Even if you wanted to scrub the customer/indivuidual records manually, every college kid from Mumbai to Montreal would not be able to do it. If you have a billion records, and each record has ten objects– well, you get the point. There is no way with existing software or human intervention to scrub all those records and thereby ensure a match success rate consistently higher than 95%, which of course is atrocious. Not even 99.999% would be good enough, and that’s far far above our capabilities today.

nb If the above were not true, I’d be as rich as Larry and Sergey….

31

abb1 09.27.04 at 6:41 pm

How do you get a billion records, lex? This is a no-lfy list, a list of suspected terrorist. Can’t be more than a few thousand records.

32

Another Damned Medievalist 09.27.04 at 7:09 pm

I’m sorry, but why Tom Jones? I know I’m not the only person who appreciates him in a twisted kind of way. When we went to see Eddy Izzard on his last tour, the whole audience was singing along to the Tom Jones tunes before the show and during the intermission. Dang! Next you’ll want to get rid of ABBA.

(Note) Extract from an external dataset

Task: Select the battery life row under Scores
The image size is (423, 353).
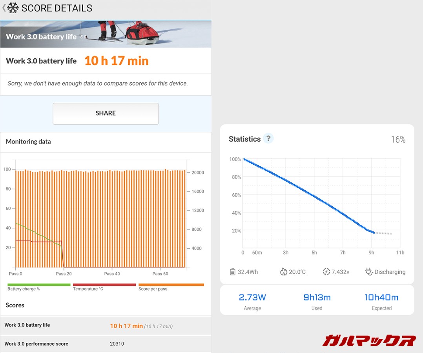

PS — banning all Air Supply and REO Speedwagon would be okay, though. And Bonnie Tyler. And Diego Maradona. And anyone connected to Milwall.

33

bryan 09.27.04 at 7:15 pm

David Beckham:
Is british soccer player, british soccer fans are known to be violent.
lots of muslim people in britain.
there was that movie Bend it like Beckham, getting bent is an euphemism for drinking, being bent is an euphemism for homosexuality.
Movie had sikh girl wanting to play soccer, in love with older white soccer teacher. race mixing, paedophilia. also possible undertones of lesbianism.
Has played around on his wife, we need to keep marriage sanctified.

Amartya Sen:
Sen is an asian religion.
To be a martyr is to die for your religion.
The 9/11 terrorists were seen as being martyrs. Saddam said so.

Welfare economics. We need immigrants who will help expand our society by working, not sponging off others.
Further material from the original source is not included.